TRECHO CITADO:
..........

Descobri a minha capacidade de ser artista no mundo, de atuar na sociedade, de criar personagens adequadas a cada situação cotidiana. Foi um ano de felicidades, de paixões literárias, de liberdade incondicional. De Grande sertão: Veredas. De plenitude da alma. Foi nesse ano que reconheci a Mel. A Mel é um ser de luz vindo direto das estrelas pra ajudar na evolução deste planeta, ela se aproximou de mim exatamente por isso. Nossa história é longa, mas se resume em Amor, reconhecimento espiritual e ideológico, reciprocidade, respeito e admiração. A Mel reconheceu em mim a mesma grandeza que eu reconheci nela, a pluralidade do espírito artista, e a mente expandida. Eu poderia enumerar todos os fatores importantes que nos une, mas basta dizer que foi através das fotos de Alice no país das Maravilhas, feitas a convite da Adri em 2010, que nós nos aproximamos. É por isso que a arte é a espinha dorsal da minha vida. Todas as pessoas que eu conheci nestes últimos dez anos da minha vida, foram por causa da arte. Foi também em 2011 que conheci a Isa, outra grande amiga das estrelas, de uma beleza sem igual. Uma alma meiga de bondade celestial, a qual só viria com tudo em 2012 pra ficar eternamente na minha história transcendental.
Foi com essas duas queridas que fiz o ensaio fotográfico mais fodástico de todos os tempos, foi o registro mais querido de um dia inesquecível e inigualável, de luxo, glamour e arte reconhecida. Neste doce novembro selamos nossas vidas para a eternidade.

vozes: Caetano  Veloso, Tom zé, Arnaldo Antunes.

2012. Esse ano começou esquisito.
Mas havia a oficina de música, e meu desejo de beber de tudo o que a cidade podia me oferecer e me alterar. Conheci a Alice Ruiz pessoalmente, que Mulher, que Artista.

..........

ITENS EXIBIDOS:
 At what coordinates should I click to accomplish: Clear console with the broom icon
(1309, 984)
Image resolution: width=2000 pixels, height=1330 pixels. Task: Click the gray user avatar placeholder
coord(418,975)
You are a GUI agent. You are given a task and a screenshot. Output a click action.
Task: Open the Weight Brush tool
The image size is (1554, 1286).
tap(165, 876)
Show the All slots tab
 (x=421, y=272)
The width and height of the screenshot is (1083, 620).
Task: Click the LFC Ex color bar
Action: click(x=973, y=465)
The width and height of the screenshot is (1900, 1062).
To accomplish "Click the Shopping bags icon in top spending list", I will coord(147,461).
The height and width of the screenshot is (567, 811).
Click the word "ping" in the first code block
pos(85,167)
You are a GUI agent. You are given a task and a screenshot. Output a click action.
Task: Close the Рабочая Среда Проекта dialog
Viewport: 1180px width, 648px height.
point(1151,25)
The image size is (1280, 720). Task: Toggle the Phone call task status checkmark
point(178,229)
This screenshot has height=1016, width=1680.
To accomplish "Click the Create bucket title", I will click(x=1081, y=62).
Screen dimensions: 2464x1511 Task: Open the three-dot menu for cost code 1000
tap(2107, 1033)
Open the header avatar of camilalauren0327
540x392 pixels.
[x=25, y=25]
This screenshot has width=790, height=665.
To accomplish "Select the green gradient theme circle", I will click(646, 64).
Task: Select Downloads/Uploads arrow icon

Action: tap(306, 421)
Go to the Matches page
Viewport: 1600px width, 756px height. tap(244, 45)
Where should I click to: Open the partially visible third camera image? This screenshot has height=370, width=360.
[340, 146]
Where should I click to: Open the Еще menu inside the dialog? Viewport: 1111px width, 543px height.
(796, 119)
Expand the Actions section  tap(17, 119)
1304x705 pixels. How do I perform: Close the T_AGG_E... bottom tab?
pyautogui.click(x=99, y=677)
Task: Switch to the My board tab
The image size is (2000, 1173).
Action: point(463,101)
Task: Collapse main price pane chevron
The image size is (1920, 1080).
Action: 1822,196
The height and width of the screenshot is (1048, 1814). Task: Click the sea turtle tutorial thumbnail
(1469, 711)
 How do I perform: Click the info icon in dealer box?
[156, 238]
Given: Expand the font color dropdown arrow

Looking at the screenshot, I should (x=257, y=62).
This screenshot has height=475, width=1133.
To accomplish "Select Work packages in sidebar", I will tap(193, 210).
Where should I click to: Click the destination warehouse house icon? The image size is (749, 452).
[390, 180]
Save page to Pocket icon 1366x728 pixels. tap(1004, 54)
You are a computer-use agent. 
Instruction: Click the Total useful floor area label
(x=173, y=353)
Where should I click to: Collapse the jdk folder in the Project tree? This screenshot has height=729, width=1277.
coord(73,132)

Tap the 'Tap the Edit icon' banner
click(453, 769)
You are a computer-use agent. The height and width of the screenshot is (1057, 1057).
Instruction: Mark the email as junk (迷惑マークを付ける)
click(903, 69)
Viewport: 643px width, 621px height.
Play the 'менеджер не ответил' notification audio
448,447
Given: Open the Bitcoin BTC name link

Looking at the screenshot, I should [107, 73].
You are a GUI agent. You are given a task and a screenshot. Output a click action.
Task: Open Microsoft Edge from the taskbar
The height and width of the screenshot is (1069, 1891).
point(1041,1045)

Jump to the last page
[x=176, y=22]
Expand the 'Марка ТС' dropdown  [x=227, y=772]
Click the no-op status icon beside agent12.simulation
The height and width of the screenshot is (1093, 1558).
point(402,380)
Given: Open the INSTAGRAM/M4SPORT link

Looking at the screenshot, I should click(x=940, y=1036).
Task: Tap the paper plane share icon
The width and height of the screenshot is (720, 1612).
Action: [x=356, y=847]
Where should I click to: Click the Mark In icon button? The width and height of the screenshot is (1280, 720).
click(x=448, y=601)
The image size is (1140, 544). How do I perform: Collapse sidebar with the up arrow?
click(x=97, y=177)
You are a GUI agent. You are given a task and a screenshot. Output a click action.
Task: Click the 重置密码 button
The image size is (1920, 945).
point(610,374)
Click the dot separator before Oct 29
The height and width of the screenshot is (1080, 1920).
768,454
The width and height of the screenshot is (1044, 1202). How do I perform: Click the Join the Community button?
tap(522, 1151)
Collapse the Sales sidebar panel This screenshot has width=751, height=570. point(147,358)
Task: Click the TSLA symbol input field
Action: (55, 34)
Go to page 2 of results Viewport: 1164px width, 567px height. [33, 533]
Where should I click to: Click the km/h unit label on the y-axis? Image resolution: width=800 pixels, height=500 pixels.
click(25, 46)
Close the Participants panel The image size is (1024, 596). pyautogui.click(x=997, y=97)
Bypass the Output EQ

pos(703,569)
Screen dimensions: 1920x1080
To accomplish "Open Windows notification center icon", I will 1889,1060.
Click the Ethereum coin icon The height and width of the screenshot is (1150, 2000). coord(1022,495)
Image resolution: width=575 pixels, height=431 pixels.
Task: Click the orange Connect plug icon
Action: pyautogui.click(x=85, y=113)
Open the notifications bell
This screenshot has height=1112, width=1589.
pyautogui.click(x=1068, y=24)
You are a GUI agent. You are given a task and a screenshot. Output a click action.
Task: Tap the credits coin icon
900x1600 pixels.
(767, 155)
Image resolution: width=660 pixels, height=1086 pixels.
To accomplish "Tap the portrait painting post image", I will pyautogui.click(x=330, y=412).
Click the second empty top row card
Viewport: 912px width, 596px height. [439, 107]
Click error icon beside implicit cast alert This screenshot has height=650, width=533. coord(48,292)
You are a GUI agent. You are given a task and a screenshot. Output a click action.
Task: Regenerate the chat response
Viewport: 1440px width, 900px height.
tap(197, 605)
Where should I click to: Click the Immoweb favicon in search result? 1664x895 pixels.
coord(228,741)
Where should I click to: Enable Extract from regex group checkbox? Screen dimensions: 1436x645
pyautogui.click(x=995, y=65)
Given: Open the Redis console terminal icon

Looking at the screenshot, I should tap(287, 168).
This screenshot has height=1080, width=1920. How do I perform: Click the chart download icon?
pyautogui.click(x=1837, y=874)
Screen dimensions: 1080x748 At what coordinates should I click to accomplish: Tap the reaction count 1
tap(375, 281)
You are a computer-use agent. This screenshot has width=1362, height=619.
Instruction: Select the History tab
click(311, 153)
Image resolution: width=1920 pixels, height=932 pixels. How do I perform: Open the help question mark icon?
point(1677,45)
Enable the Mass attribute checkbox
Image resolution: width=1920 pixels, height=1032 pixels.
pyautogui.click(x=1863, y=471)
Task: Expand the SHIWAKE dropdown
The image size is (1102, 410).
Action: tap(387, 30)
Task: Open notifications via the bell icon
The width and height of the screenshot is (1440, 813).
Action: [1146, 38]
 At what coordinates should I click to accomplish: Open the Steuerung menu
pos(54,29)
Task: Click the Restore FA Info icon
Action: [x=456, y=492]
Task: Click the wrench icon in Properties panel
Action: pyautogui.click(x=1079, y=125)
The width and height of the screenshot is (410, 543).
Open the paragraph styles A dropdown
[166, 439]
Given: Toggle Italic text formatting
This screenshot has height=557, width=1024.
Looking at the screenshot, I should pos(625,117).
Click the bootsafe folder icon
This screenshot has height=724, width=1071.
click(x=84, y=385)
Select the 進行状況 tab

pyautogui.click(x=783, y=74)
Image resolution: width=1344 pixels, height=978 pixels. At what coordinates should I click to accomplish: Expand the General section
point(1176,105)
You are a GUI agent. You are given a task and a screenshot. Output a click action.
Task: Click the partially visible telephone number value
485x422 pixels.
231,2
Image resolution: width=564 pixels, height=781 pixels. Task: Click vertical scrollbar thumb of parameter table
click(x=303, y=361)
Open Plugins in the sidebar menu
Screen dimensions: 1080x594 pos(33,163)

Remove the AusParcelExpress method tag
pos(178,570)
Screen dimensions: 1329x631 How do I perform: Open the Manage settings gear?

..........

O QUE FAZER:
1) Reproduza sem alterações uma parte do relato sobre arte e amizade: comece nas palavras "vozes: Caetano  Veloso, Tom" e pare logo depois de "Mulher, que Artista.".
2) Dê prosseguimento ao relato sobre arte e amizade, escrevendo a parte que viria depois da última frase apresentada.

CONJUNTO DE RESPOSTAS:
1)
vozes: Caetano  Veloso, Tom zé, Arnaldo Antunes.

2012. Esse ano começou esquisito.
Mas havia a oficina de música, e meu desejo de beber de tudo o que a cidade podia me oferecer e me alterar. Conheci a Alice Ruiz pessoalmente, que Mulher, que Artista.

2)
Comecei a andar sozinha pelos museus, e eventos quase nunca frequentados durante os dias da semana. Já havia estabelecido os lugares que gostava de frequentar, o fingen, o mafalda, um café perto de casa, e a videolocadora. Me descobri cinéfila, e a toca dos cinéfilos. Ano em que a Universidade perdeu seu brilho, as aulas de literatura se tornaram repetitivas, as teorias não evoluiam, enquanto meu pensamento voava, tudo o que deglutira até agora do mundo das artes, estava sendo digerido à pleno vapor. Mas foi o ano em que conheci Saramago, e foi o meu maior amor em prosa literária. Agora eu tinha dois guias, um português e outro brasileiro, Guimarães Rosa e José Saramago se tornaram meus mestres, assim como ao final deste ano Drummond e Pessoa serias meus mestres na vida e na poesia. Então, pode-se dizer que 2012, foi o fim de um ciclo pra mim, e o começo de outro. Foi um ano de estabelecimentos, de fin de époque. Minha inserção ao idioma francês depois de conhecer François Truffaut e a nouvelle vague, e a total identificação com a arte francesa. Tenho completo amor ao estudo de um novo idioma, emergir na cultura, na filosofia de vida, e descobrir que a língua é mais do que a forma como um ser se comunica ao outro, a língua é a forma como um povo vive a sua filosofia de vida. Nesse ano descobri novos amores literários, linguísticos, cinematográficos, musicais. Hoje olhando para este ano, vejo que os meus gostos foram estabelecidos exatamente neste ano, meus ídolos desde então foram imutáveis.
Em 2012 houve uma das greves mais longas na UFPR, duraram quatro longos meses. Então eu tive tempo de sentir muita coisa, conhecer tantas outras, e passar o inverno embaixo das cobertas, ouvindo Elis Regina no vinil, Caetano, Milton, Macalé. Assistindo todos os filmes do telecine cult e tomando capuccino três corações.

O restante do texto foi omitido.